O referendo irlandês

Ilda Figueiredo
Em plena fase da campanha eleitoral para as eleições autárquicas em Portugal, realizou-se um novo referendo na Irlanda.
Para compreender o resultado obtido é preciso não esquecer as circunstâncias em que decorreu. É preciso ter em conta quatro questões essenciais: o desrespeito pelos resultados do referendo de 13 Junho de 2008 sobre o mesmo projecto de tratado; as pressões a que o povo irlandês foi sujeito desde então; a crise económica e social e as suas graves consequências na Irlanda; a importância para os líderes da União Europeia de prosseguir os objectivos da dita constituição europeia.

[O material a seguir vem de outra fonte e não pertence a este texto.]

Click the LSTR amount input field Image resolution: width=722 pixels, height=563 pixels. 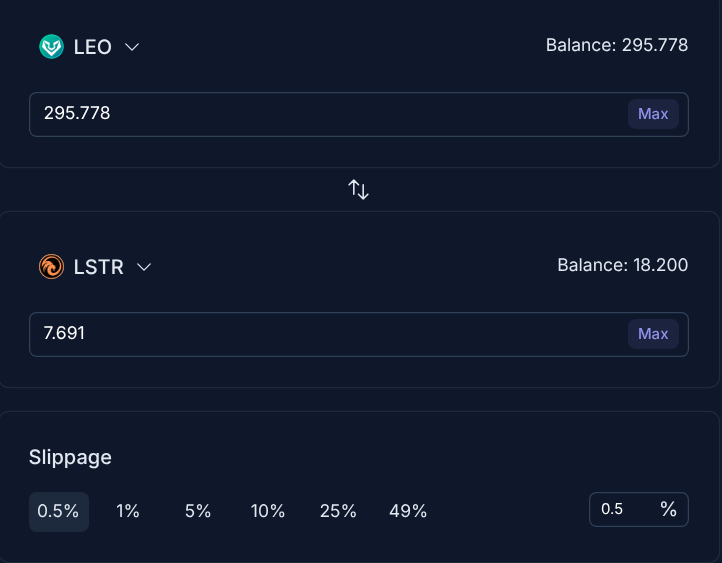click(320, 334)
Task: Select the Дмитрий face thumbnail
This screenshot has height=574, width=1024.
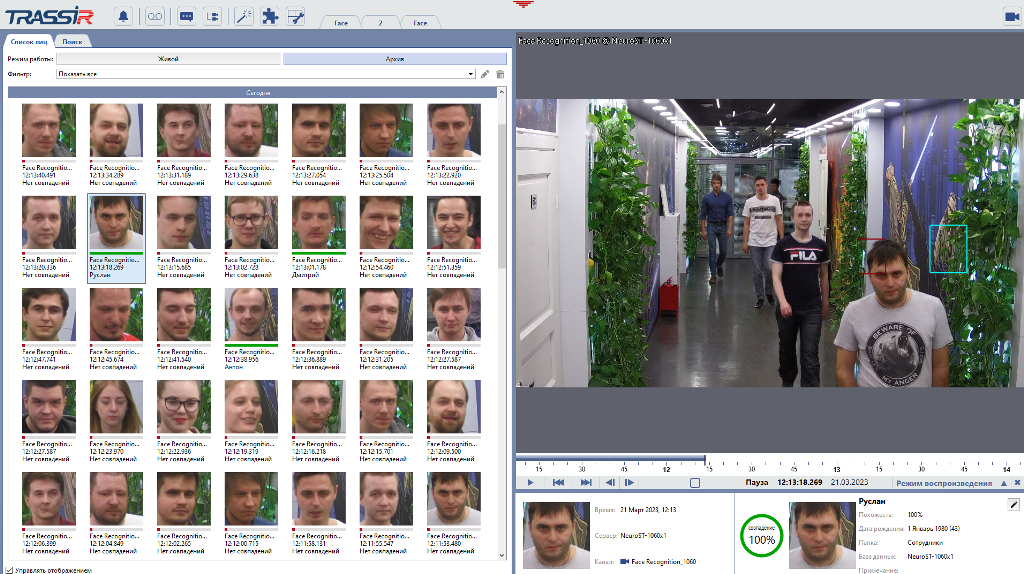Action: point(319,222)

A primeira questão a salientar é o desrespeito pela democracia e pela vontade popular expressa no referendo de 13 de Junho de 2008, em que, maioritariamente, o povo irlandês recusou, de forma clara, o projecto de tratado de Lisboa. Como então dissemos, essa circunstância deveria ter conduzido ao abandono daquele projecto de tratado, dado que é necessária a unanimidade de todos os estados-membros para que um tratado europeu possa entrar em vigor. Aliás, a exemplo do que tinha acontecido com a rejeição pelos povos da França e da Holanda nos referendos de 2005.

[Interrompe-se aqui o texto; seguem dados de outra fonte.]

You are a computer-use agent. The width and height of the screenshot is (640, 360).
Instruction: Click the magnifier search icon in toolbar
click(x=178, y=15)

A segunda questão a sublinhar refere-se às pressões e chantagens utilizadas sobre o povo irlandês após o primeiro referendo de 2008, em que mais de 53 por cento dos votantes disseram «Não» ao projecto de Tratado de Lisboa, assim chamado por ter sido assinado em 13 de Dezembro, no final da Presidência Portuguesa, em Lisboa. A vitória que agora conseguiram os apoiantes do «Sim» não pode ser desligada da escandalosa dimensão dos meios utilizados na sua campanha, da utilização maciça de meios do Estado irlandês e da União Europeia e de inaceitáveis manobras de ingerência e chantagem sobre o povo irlandês protagonizadas pelos principais promotores do tratado de Lisboa e pela própria Comissão Europeia. Inclusivamente, o Conselho chegou a aprovar um conjunto de possíveis propostas de alteração do projecto de tratado de Lisboa, a incluir num hipotético futuro tratado de adesão da Croácia, para tentar fazer crer ao povo irlandês que já estavam ultrapassadas muitas das suas dúvidas. Mas, na verdade, tais propostas não têm qualquer valor jurídico. O que foi a votos neste segundo referendo foi o mesmo projecto de Tratado de Lisboa que tinham recusado no primeiro referendo do ano passado.

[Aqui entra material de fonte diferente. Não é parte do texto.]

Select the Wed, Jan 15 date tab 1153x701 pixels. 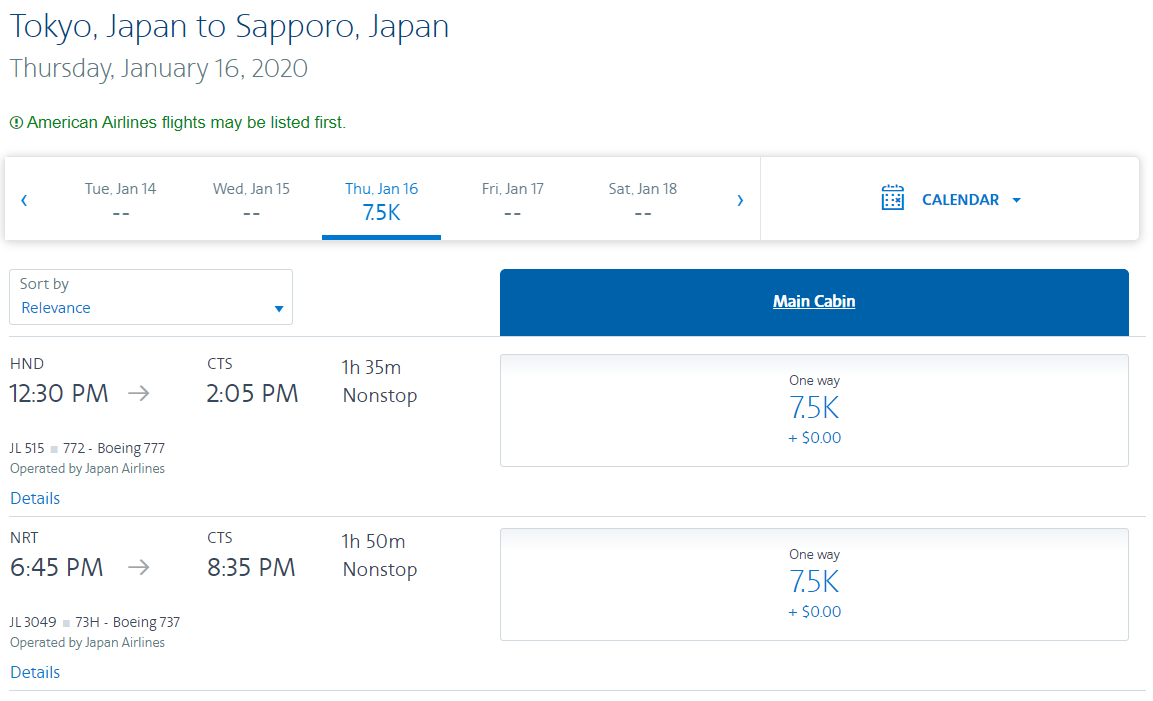pyautogui.click(x=251, y=200)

A terceira questão está estreitamente ligada à crise económica e social e às suas graves consequências na Irlanda, com o agravamento do desemprego e da pobreza. Os partidários do «Sim» utilizaram a pressão psicológica para criar um clima de medo face a uma nova recusa, escamoteando que as políticas contidas no projecto de tratado de Lisboa são as mesmas que estão na origem da crise: o capitalismo.
A última nota que importa sublinhar é a importância da retoma do projecto da dita constituição europeia para os líderes da União Europeia, os quais não olham a meios para obter os meios necessários ao aprofundamento do projecto capitalista, militarista e federalista da União Europeia.
Conclusão: o resultado deste referendo ao tratado de Lisboa, realizado na Irlanda, coloca novas exigências a todos aqueles que prosseguem a luta pela democracia, pela defesa dos direitos sociais e laborais, pela soberania, a paz e a cooperação na Europa. Mas não significa, de forma alguma, o fim da luta contra este projecto, que apenas poderá entrar em vigor quando a República Checa e a Polónia também concluírem o processo de ratificação.
É uma luta que vamos prosseguir, em colaboração com todas as forças progressistas, apostadas na defesa dos direitos dos trabalhadores e povos dos países da União Europeia, dos valores da democracia, da paz e da cooperação, da soberania nacional.
É uma luta que precisamos de intensificar, na defesa de uma outra Europa dos trabalhadores e dos povos, contra as renovadas ameaças aos direitos sociais e laborais, à soberania, à paz e à cooperação.